■ **Excerpted passage**:
-- -- --

The refugees are telling their stories to another American, Samantha Power. She has investigated ethnic cleansing in Sudan, Rwanda and Kosovo. In 2003, she won a Pulitzer Prize for her book "A Problem From Hell: America and the Age of Genocide."
What is the evidence that this is ethnic cleansing, or genocide?
"When the Janjaweed come in, and there is interaction between the Janjaweed and the local people, the Janjaweed are shouting ethnic slogans. They are saying, 'You blacks, you Zurga,' sort of like an equivalent of 'nigger.' 'Get out. You're slaves. You're hyena. Never come back,'" says Power. "When rape is committed, often the same epithets are issued. 'You're gonna give birth to a light-skinned child now.' They see their task, those who are racially motivated, as one of purification."
The death march of that "purification" runs through among the hottest, driest territory on Earth. Last summer, Power and Prendergast crossed the desert with 60 Minutes into Darfur.

-- -- --

■ **Entries provided**:

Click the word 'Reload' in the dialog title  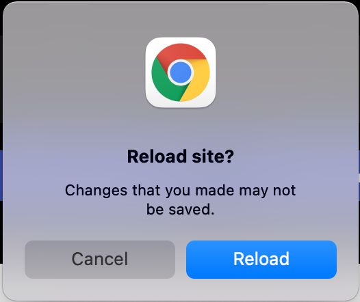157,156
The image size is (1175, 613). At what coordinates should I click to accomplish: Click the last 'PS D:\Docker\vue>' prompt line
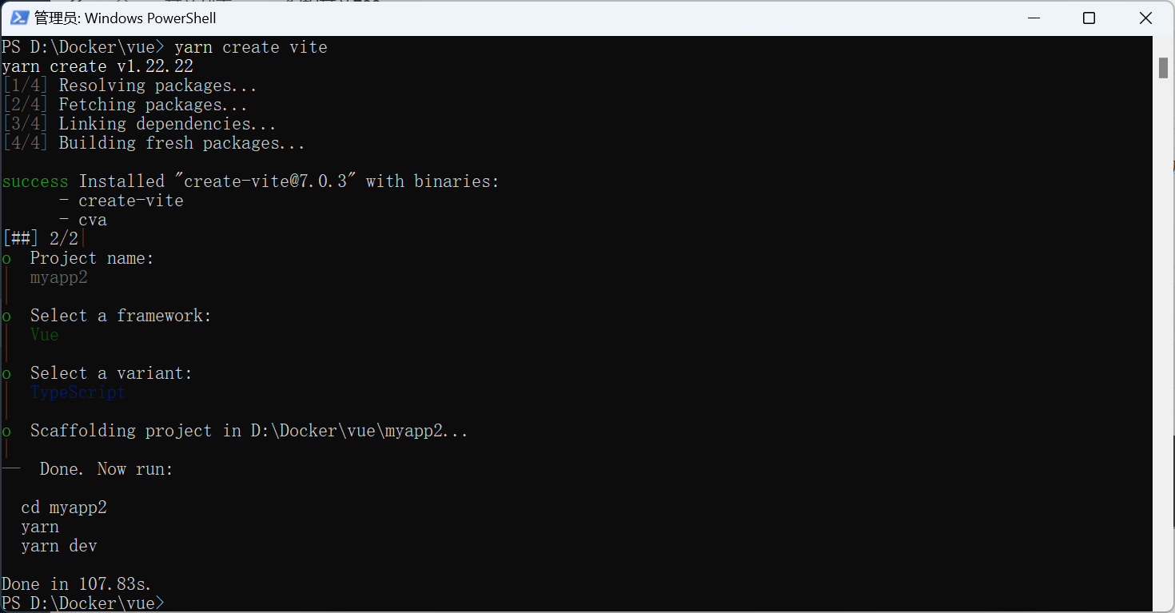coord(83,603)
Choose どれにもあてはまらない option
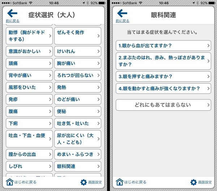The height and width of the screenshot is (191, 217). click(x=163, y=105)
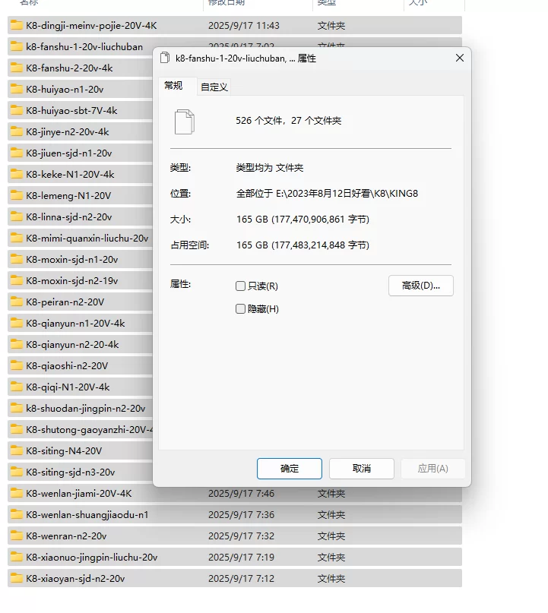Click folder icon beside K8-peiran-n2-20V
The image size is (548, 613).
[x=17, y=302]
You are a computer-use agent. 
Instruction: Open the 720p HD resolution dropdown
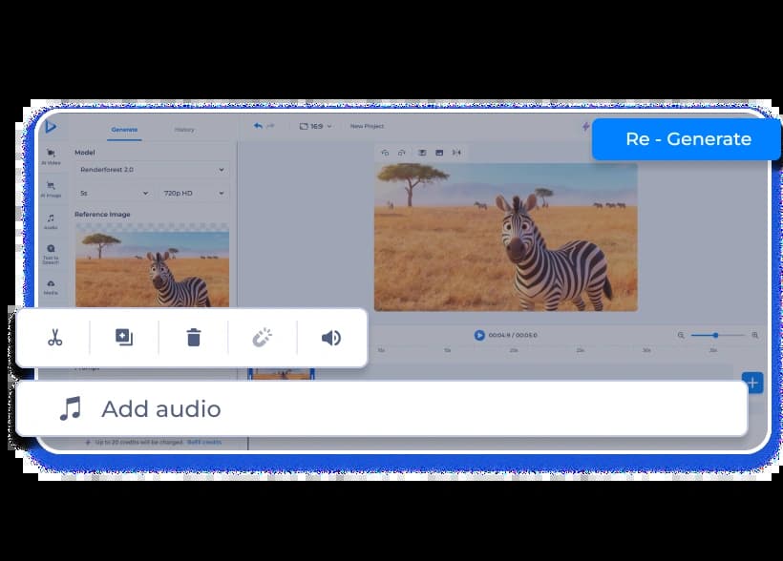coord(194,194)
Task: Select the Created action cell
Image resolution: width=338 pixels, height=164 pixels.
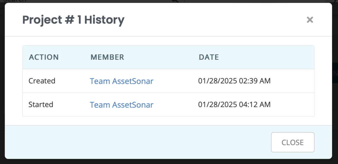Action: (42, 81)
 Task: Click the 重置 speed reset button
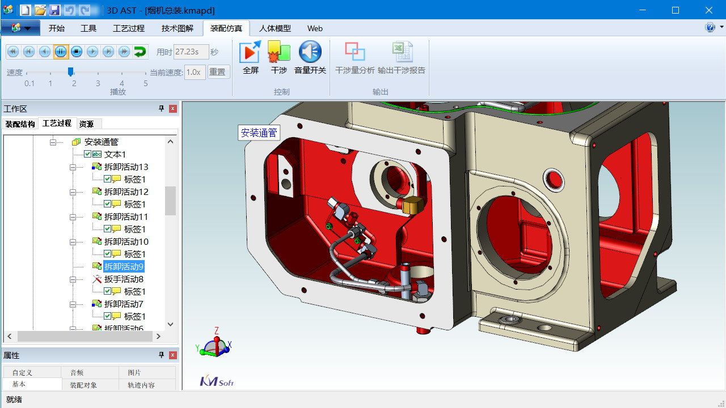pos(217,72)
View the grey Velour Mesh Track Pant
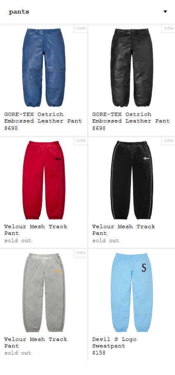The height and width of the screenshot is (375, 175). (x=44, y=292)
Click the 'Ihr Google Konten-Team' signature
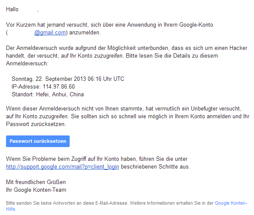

-- -- --

■ **Complete the following**:
(1) Answer these questions about the passage on Darfur:
(a) In what year did Samantha Power win a Pulitzer Prize?
(b) According to Power, how do the racially motivated attackers see their task?
(c) Who crossed the desert into Darfur with 60 Minutes last summer?
(2) Turn the paragraph of the passage on Darfur that begins "The refugees are telling their stories" into a short list that keeps its main facts.
The data has nothing to do with the passage on Darfur.

■ **Answers by item number**:
(1)
(a) 2003
(b) As one of purification
(c) Power and Prendergast

(2)
- The refugees tell their stories to Samantha Power, an American.
- She has investigated ethnic cleansing in Sudan, Rwanda and Kosovo.
- In 2003 she won a Pulitzer Prize for her book "A Problem From Hell: America and the Age of Genocide."